B. Test: Suggestions Based on Ingredients
Tool: suggest_cocktails_by_ingredients
These prompts test the _normalize_ingredient logic in rag_engine.py and the system’s ability to handle inconsistent data.
Test 3: Synonym Grouping (Lemon vs Lemon Juice)
I have Gin and Lemon Juice. What can I make?
- Expected result: The system should find cocktails containing both
"lemon"(e.g.,Long Island Tea) and"lemon juice"(e.g.,Gin Sour).

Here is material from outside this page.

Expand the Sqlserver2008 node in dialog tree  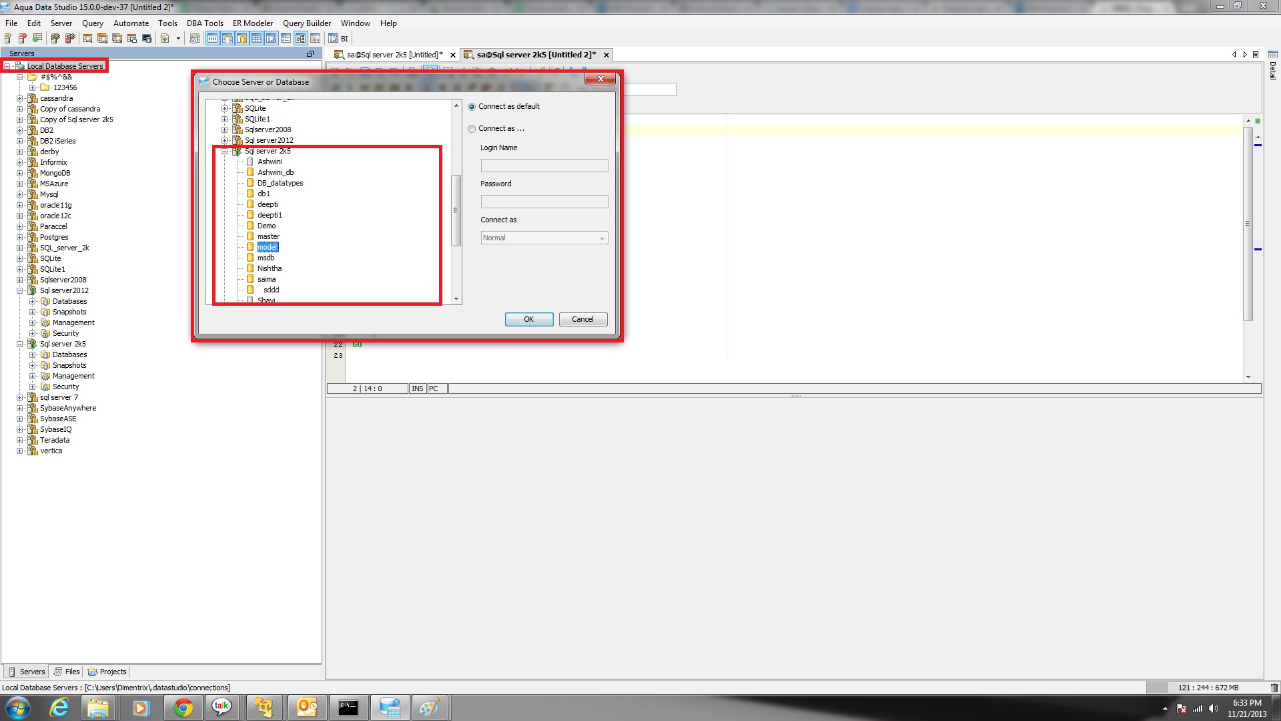click(225, 130)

Test 4: Ingredient Differentiation (Lemon vs Lemon Peel)
I have Gin and Lemon Peel. What can I make?
- Expected result: The system should NOT display
Long Island Tea. It should correctly return cocktails that actually contain"Lemon Peel"(e.g.,Alaska CocktailorGin Toddy).
C. Test: Suggestions Based on Flavor Preferences
Tool: suggest_cocktails_by_preference
These prompts test tag-based filtering.
Test 5: Tag Filtering (Success - "AND" Logic)
Suggest a cocktail that is "IBA" and "Classic".
- Expected result: The model will display a list including
Old Fashioned,Negroni, andDry Martini.
Test 6: Tag Filtering (Error Handling / null)
I want something that is "Vegan" and "Savory".
- Expected result: The system will not crash (thanks to
nulltag handling). The model will correctly determine that nothing was found, since no cocktail in the database has both of those tags simultaneously (Mojitois "Vegan",Old Fashionedis "Savory").